What is required
Scan the material that follows. Copy every line containing the word "computer".

Records shown
* * * * * * * * *
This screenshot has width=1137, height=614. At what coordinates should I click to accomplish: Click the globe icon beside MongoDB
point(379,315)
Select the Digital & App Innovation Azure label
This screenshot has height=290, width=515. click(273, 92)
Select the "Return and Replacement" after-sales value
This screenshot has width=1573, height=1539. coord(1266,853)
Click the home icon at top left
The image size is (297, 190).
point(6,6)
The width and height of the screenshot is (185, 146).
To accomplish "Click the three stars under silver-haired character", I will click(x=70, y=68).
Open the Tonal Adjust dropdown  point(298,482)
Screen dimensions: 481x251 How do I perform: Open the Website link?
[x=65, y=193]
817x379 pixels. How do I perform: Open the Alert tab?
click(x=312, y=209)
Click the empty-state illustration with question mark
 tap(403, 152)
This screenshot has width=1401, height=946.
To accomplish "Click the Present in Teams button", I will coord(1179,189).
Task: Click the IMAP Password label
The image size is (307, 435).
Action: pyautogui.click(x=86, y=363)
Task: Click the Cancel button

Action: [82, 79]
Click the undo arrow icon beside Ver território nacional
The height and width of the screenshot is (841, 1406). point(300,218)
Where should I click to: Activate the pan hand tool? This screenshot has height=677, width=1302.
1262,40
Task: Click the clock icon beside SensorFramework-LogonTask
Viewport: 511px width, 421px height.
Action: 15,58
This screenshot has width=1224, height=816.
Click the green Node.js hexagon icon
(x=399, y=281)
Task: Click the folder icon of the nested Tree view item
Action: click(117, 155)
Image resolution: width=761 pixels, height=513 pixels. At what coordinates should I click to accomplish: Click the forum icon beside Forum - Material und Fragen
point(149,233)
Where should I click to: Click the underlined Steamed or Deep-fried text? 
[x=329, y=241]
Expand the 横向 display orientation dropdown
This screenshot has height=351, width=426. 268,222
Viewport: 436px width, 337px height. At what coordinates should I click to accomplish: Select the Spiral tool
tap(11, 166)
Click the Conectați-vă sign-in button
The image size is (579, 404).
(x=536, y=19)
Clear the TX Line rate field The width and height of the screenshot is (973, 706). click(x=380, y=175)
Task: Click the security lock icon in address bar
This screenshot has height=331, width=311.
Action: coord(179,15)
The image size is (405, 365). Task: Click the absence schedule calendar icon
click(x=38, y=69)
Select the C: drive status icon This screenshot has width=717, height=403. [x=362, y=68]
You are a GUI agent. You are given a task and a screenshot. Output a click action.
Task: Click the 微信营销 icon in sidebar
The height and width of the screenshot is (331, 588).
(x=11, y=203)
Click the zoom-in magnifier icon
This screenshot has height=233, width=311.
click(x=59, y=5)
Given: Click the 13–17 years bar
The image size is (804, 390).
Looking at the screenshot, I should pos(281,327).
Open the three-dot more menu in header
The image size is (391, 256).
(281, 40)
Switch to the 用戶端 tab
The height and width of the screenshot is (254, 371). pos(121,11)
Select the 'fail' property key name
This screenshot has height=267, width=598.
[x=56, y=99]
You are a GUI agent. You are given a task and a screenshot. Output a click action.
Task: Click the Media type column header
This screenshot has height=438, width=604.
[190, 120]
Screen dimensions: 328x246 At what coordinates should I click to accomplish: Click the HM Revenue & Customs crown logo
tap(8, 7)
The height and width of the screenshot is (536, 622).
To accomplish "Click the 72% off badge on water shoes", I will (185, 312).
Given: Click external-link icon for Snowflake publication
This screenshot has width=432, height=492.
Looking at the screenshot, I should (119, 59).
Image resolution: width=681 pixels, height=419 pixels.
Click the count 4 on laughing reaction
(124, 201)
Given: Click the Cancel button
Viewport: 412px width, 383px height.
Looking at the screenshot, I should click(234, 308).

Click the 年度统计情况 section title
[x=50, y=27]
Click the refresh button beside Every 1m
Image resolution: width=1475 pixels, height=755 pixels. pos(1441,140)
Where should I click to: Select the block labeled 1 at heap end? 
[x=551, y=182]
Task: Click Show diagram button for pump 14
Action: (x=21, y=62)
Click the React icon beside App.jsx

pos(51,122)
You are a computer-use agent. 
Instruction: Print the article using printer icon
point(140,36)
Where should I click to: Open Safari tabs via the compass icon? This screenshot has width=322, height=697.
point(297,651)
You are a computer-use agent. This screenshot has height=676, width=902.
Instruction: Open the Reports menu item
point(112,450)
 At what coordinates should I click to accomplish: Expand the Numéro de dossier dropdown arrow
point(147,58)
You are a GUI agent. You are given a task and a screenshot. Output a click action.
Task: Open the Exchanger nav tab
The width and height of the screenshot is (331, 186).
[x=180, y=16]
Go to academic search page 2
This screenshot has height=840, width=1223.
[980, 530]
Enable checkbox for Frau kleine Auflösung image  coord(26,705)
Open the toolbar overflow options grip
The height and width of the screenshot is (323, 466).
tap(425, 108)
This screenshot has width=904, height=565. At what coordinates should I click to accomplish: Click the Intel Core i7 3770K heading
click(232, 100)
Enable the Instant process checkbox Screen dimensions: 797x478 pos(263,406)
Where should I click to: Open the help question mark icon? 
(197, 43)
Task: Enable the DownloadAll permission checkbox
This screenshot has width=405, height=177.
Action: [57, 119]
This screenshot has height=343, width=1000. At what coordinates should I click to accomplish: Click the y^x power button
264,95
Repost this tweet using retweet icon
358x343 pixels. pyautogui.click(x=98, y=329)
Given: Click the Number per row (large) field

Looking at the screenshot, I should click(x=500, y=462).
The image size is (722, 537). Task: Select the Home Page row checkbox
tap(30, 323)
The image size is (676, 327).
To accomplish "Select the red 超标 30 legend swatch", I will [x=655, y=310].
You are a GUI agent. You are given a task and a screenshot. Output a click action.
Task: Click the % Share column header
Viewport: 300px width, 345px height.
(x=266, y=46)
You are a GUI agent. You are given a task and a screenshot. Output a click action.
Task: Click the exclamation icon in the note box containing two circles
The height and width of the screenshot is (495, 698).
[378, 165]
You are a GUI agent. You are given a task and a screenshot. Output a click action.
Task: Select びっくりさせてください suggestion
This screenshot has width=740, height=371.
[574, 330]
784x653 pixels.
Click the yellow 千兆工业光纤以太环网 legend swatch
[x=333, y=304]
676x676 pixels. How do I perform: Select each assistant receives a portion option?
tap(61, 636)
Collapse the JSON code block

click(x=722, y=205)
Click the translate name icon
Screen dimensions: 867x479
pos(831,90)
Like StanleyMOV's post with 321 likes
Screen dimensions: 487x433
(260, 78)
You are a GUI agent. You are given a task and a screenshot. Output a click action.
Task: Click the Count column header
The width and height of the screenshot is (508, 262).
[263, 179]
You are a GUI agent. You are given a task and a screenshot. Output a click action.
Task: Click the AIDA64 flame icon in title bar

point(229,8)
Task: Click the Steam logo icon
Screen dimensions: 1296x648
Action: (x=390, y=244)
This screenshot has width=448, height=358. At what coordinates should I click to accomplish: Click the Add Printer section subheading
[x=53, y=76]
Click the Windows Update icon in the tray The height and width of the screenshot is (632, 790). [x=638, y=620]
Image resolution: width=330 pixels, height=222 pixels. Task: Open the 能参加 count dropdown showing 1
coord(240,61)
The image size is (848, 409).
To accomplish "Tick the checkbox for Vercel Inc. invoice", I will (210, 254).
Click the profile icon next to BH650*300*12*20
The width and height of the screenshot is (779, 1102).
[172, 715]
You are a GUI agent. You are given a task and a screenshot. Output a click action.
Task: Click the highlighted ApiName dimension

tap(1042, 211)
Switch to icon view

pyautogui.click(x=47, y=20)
* * * * * * * * *
Problem solution
You are a computer-use agent. 
You are a computer-use agent. This screenshot has height=676, width=902.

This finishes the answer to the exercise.